第4章 土地や過去の遺産は誰のものか?ー歴史のなかのベーシック・インカム

ベーシック・インカムの考え方は、社会制度が封建主義から次の民主主義に移ってしばらくしてから生まれた。それは同時に経済制度が資本主義に変わったとみなしても良い。要するに近代の社会制度が生まれ、ベーシック・インカムの考え方も芽生えた。本書はそれらの紹介を順に進めてゆく。現代の資本主義国家では、土地の私有が認められている。だが、資本主義が勃興した当初、土地は共有という考えがまだ支配的だった。つまり誰にでも土地の権利があり、その土地から収入を得られる権利があったということだ。その考えを敷延すると、まさにベーシック・インカムの考え方そのものとなる。無条件で収入を得る権利というベーシック・インカムの考え方が、土地の扱いという観点で資本主義の発生時からあったことを著者は指摘する。

その考えは、経済学の中でも代々受け継がれてきたという。弱者を救済するための社会制度という性格は同じだが、保険や保護を社会が担うのではなく、無条件に給付するベーシック・インカムのほうが、制度として有効だとの考えも一定数で唱えられていたそうだ。それは、社会主義が見事に失敗した今でも変わらない。

著者はここで、経済制度の分析にまで踏み込んでいない。だが、現行の資本主義の制度の中でも、土地が共有である考えは受け継がれていて、ベーシック・インカムの根拠となる考えは有効であるとの立場のようだ。それはもちろん、人は生きているだけで労働だからベーシック・インカムの権利がある、という考えにも照応する。

第5章 人は働かなくなるか?ー経済学のなかのベーシック・インカム

ここが今の私には関心の高い点だ。

今の社会福祉は、労働を前提としている。だが、社会からは明らかに人間が必要な労働量が減ってきている。それは、技術革新の恩恵にあずかるところが大きい。つまり、労働がないのに報酬を払わねばならない未来が近づいている。もしそうなったら、労働を基に付加価値をつける営利組織はたちまち立ちいかなくなる。だからこそ国や団体による報酬の支給が必要というわけだ。こうした課題を経済学者は今までさんざん議論してきた。

本書に紹介されるのは、どちらかというとベーシック・インカムに賛成の立場の論考だ。だから反対の意見はあまり登場しない。それを差し置いても、今の社会制度で福祉を継続するためには、保険や保護に頼るのは困難になりつつある。そのような意見が優勢になりつつあると著者は指摘する。

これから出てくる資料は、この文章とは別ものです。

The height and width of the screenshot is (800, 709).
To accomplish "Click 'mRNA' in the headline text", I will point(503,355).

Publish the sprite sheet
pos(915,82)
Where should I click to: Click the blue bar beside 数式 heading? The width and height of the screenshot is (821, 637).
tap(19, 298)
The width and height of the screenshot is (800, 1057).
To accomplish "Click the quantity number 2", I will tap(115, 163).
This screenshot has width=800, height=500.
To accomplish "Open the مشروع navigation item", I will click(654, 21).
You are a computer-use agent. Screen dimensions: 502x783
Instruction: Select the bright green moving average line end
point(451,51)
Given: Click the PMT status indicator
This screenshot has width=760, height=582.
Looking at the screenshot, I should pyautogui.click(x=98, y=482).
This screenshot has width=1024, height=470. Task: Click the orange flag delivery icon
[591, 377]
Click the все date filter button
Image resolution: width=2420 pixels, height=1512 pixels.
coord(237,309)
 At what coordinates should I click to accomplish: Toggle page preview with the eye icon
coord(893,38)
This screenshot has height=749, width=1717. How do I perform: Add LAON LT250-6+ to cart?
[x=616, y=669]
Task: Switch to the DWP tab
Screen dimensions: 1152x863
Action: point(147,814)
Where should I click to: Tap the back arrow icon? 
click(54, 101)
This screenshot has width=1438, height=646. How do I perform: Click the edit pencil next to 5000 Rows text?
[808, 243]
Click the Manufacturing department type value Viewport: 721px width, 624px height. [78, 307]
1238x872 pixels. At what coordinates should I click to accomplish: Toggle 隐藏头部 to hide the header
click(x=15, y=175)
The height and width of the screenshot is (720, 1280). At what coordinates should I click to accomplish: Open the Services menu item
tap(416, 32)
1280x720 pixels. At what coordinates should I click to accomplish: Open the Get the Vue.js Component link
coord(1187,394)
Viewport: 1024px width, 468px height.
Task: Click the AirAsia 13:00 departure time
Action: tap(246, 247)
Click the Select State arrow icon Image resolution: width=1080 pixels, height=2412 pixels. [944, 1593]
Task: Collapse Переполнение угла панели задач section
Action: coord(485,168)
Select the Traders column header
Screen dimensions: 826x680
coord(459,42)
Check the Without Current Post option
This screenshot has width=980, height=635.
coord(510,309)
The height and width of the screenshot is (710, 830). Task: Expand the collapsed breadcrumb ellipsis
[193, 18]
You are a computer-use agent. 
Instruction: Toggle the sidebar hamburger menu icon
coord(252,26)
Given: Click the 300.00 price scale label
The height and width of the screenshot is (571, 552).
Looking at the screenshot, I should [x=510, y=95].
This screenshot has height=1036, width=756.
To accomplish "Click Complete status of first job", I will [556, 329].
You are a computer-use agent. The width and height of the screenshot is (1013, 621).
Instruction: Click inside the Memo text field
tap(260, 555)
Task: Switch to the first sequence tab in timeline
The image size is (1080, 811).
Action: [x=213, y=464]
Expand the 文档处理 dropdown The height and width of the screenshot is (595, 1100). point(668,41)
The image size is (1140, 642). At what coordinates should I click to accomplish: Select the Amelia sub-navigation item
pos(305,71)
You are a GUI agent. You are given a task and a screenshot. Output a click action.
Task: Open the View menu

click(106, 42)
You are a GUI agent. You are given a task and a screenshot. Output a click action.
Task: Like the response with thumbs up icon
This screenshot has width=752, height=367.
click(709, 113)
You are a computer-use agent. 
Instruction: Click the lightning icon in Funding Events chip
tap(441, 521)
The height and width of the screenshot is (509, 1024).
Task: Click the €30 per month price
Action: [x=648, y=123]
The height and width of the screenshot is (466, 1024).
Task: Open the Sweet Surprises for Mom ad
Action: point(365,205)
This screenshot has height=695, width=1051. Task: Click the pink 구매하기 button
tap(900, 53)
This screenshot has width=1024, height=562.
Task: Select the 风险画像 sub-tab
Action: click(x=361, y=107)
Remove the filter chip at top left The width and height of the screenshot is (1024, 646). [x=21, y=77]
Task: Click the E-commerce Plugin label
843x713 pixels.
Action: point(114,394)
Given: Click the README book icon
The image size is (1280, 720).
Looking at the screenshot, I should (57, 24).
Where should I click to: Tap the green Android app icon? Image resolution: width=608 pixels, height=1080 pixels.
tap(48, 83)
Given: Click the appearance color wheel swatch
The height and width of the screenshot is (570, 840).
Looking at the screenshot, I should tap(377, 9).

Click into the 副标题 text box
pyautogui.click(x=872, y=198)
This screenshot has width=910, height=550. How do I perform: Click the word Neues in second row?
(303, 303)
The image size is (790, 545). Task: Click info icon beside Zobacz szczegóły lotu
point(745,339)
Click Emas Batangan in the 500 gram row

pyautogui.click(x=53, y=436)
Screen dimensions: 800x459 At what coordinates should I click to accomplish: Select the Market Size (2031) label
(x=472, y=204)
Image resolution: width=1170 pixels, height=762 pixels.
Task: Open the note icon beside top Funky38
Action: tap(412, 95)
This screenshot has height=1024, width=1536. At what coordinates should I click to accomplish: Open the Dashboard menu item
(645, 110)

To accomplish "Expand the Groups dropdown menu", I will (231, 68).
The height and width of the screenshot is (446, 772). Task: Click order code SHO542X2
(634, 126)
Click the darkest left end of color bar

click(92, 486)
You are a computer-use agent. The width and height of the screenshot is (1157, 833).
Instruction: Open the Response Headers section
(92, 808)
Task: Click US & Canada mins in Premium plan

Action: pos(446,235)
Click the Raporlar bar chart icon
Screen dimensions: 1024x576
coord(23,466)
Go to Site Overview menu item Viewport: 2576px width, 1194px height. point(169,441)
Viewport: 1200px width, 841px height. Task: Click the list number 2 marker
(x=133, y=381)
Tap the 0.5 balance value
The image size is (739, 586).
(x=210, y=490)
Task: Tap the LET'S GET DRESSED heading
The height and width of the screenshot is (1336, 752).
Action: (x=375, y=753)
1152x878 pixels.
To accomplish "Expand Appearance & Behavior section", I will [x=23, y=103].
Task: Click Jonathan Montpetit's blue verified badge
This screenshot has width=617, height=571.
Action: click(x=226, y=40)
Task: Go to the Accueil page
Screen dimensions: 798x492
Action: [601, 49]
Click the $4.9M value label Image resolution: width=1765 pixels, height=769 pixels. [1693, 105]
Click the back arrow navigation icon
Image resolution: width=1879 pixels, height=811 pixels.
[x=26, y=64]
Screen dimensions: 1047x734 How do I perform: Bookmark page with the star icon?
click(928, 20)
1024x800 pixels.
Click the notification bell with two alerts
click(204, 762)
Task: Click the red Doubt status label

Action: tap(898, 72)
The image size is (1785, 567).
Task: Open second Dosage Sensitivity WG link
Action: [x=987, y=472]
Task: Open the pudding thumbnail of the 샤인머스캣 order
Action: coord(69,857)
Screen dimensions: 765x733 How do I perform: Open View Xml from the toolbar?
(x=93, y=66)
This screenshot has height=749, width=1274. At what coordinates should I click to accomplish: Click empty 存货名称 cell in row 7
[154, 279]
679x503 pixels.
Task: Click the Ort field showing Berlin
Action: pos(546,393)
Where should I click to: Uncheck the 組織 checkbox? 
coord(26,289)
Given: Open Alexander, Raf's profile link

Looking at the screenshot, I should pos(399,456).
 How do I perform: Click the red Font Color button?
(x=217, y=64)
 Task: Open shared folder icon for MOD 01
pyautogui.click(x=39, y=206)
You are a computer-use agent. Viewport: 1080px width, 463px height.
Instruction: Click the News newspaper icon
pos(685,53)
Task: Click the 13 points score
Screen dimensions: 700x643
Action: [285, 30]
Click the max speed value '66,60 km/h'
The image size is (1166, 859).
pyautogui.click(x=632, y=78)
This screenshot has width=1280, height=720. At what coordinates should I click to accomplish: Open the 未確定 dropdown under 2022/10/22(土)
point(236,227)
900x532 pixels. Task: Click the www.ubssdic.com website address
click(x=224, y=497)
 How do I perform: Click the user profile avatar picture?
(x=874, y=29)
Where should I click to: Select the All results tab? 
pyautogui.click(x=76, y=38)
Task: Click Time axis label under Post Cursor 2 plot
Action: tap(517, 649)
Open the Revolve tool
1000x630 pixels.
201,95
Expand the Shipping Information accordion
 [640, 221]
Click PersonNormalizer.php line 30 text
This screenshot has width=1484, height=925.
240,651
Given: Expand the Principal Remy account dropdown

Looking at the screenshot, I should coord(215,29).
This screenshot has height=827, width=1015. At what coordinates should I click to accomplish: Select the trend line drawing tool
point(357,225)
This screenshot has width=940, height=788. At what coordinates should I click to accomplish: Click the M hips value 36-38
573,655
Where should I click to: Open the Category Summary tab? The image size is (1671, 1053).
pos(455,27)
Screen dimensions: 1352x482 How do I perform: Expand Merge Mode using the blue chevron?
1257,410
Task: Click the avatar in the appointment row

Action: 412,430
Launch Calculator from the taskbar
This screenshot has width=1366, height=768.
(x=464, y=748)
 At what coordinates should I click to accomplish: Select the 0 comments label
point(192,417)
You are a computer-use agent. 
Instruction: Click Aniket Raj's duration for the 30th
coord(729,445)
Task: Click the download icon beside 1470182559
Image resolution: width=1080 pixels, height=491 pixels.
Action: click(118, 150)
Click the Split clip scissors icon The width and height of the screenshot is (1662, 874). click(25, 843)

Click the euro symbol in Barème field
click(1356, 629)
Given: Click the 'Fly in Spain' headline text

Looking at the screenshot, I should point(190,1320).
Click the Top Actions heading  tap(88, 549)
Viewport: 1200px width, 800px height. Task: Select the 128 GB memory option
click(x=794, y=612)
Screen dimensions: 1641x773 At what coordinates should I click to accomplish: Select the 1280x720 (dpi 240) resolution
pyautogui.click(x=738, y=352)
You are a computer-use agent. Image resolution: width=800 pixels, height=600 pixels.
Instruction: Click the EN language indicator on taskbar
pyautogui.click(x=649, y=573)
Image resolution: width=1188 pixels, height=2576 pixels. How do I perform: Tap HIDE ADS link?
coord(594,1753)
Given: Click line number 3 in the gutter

ただ、本書の全体を通し、説得力のあるベーシック・インカムの財源が登場しない。これは考えものだ。たぶん現実問題として、財源の不足こそがベーシック・インカムが普及しない最大の理由だと思うからだ。私としては、ベーシック・インカムの普及には技術の力が欠かせないと思っている。資本からではなく、技術の力で全く違う資源からベーシック・インカムとして支給する何かを生み出す。それが実現するまで、私はベーシック・インカムの実現は難しいと思う。

もう一つ、日本においてそれほどベーシック・インカムの議論が熱中しないのは、わが国には自治体による道路、水道、ガス、電気といったインフラが整備されているからだ。現時点で民営化されているとはいえ、こうしたインフラはもともと国家による国民へのサービスだった。だから現状で十分なサービスを享受できているわが国民にさらにベーシック・インカムの恩恵を施す必要はあるのか、という疑問が生じる。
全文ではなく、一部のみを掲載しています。